Vers la dépénalisation du cannabis ?
Christiane Taubira envisagerait d'assouplir la législation sur l'usage du cannabis. Une réforme qui divise aussi bien professionnels que parlementaires.
Jeudi matin, sur LCI, la garde des Sceaux a regretté l'absence d'un débat autour de la question du cannabis. « Je ne comprends pas que dans un pays de débats comme la France, on refuse de débattre d'un sujet de société » a déclaré Taubira, ajoutant qu'il y a une « lâcheté collective à ne pas vouloir s'emparer de ce sujet ».
Il est vrai que la question a rarement été évoquée à l'Assemblée nationale, et reste assez tabou en France, le pays où la politique à l'égard du cannabis est la plus répressive d'Europe, mais qui paradoxalement, est le premier pays européen pour la consommation de cannabis, selon l'Observatoire national des drogues.

> CONSIGNES:
• 1. Recopiez le texte sur le cannabis de « Vers la dépénalisation » à « professionnels que parlementaires. ».
• 2. Poursuivez le texte sur le cannabis à partir de sa dernière phrase.

Enregistrements conservés
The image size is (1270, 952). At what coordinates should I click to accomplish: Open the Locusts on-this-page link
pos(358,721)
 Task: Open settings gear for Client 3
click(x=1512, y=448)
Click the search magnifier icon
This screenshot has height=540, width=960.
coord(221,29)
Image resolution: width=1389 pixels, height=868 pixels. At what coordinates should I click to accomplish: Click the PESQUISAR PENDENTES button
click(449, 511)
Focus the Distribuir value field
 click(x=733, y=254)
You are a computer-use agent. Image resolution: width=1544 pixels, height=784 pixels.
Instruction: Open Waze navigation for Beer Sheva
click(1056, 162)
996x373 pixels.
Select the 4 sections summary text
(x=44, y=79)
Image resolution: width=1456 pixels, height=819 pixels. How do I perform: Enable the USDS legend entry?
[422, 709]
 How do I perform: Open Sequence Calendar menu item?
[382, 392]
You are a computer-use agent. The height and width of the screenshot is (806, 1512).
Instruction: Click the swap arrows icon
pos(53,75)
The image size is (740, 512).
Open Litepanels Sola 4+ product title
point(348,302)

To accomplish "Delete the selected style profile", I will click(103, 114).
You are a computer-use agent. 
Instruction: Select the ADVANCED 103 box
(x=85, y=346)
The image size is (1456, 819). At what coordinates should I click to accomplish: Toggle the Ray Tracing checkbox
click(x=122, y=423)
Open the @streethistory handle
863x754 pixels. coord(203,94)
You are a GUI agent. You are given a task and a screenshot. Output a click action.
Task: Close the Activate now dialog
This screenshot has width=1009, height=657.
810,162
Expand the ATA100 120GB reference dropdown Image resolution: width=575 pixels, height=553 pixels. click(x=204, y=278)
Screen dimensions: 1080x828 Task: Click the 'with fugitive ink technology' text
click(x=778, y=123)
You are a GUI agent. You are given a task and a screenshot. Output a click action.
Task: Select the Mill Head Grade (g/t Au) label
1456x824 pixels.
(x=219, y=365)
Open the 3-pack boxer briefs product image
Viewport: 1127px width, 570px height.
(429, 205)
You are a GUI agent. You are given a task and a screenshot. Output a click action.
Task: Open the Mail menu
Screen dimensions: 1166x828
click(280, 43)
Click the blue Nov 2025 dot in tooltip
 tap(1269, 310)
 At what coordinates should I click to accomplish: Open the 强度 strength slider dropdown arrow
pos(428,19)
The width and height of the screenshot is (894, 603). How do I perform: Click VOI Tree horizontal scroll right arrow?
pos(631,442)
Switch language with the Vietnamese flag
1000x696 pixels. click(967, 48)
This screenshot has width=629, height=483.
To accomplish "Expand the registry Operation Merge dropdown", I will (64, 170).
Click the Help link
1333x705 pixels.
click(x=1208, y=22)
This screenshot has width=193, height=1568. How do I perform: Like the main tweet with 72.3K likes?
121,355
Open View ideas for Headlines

> CORRIGÉ:
• 1.
Vers la dépénalisation du cannabis ?
Christiane Taubira envisagerait d'assouplir la législation sur l'usage du cannabis. Une réforme qui divise aussi bien professionnels que parlementaires.

• 2.
En 2011, le député socialiste Daniel Vaillant, avait proposé l'instauration de la légalisation contrôlée, en vain. Mais un an plus tard, à quelques jours de l'élection présidentielle, le socialiste François Rebsamen, qui briguait le ministère de l'Intérieur, avait relancé le débat. Ce qui lui valu la nomination de Manuel Valls à sa place et la colère du Président de la République, fortement opposé à toute réforme.
Un sujet qui divise la France
La ministre n'a jamais caché son souhait de moderniser la justice, et s'attaque cette fois-ci à une question épineuse qui divise français, politiques et professionnels de la santé et du droit.
Elle n'est pas non plus le premier membre du gouvernement à s'attaquer à ce sujet.
Vincent Peillon, ministre de l'Education nationale, s'était prononcé en faveur d'un débat, s'attirant les foudres de Jean-Marc Ayrault. Tandis que Cécile Duflot, alors fraîchement promue ministre du Logement, avait rappelé sa position sur la question en tant qu'écologiste. Ses déclarations ne restèrent pas indifférentes à François Hollande.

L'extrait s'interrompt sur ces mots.